#### Work task:
Please repeat exactly the lines from the one containing "Open the USB-C / NFC セキュリティ キー title" to the end of the entries below, both included, and omit all pictures.

(Data items)
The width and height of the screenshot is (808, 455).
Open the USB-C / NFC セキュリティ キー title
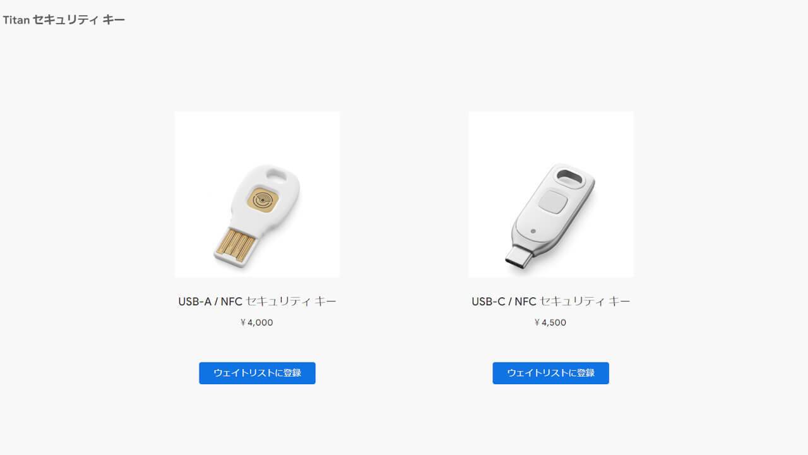[x=551, y=301]
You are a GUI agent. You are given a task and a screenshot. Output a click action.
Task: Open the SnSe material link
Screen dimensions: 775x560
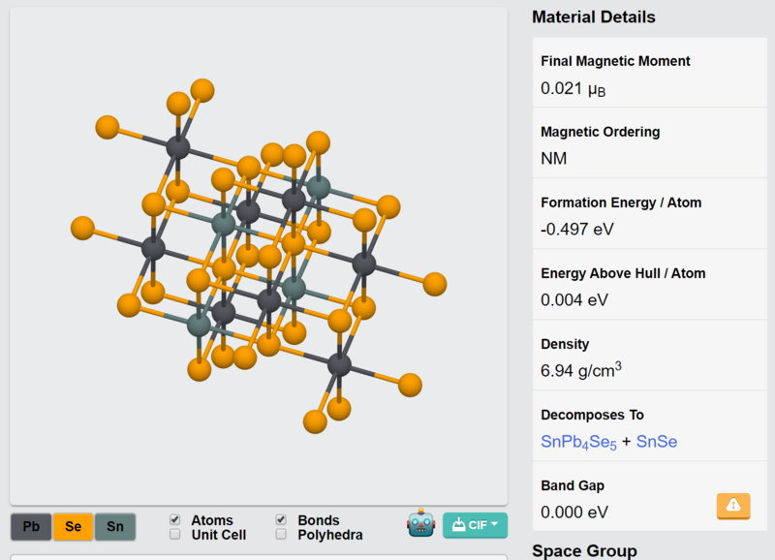(x=657, y=442)

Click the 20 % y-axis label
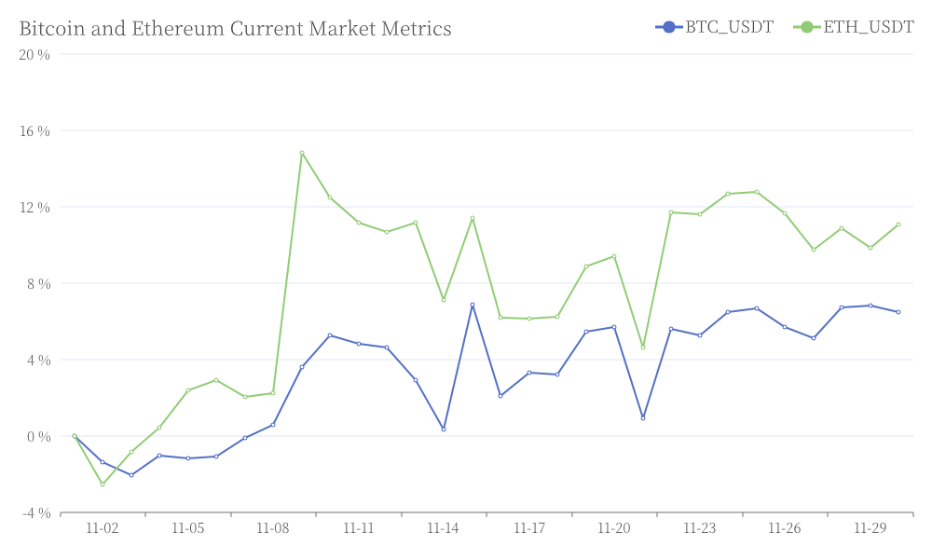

#### Solution to this exercise:
Open the USB-C / NFC セキュリティ キー title
[x=551, y=301]
You are a GUI agent. You are given a task and a screenshot. Output a click action.
Task: Open the SnSe material link
Screen dimensions: 775x560
(x=657, y=442)

Click the 20 % y-axis label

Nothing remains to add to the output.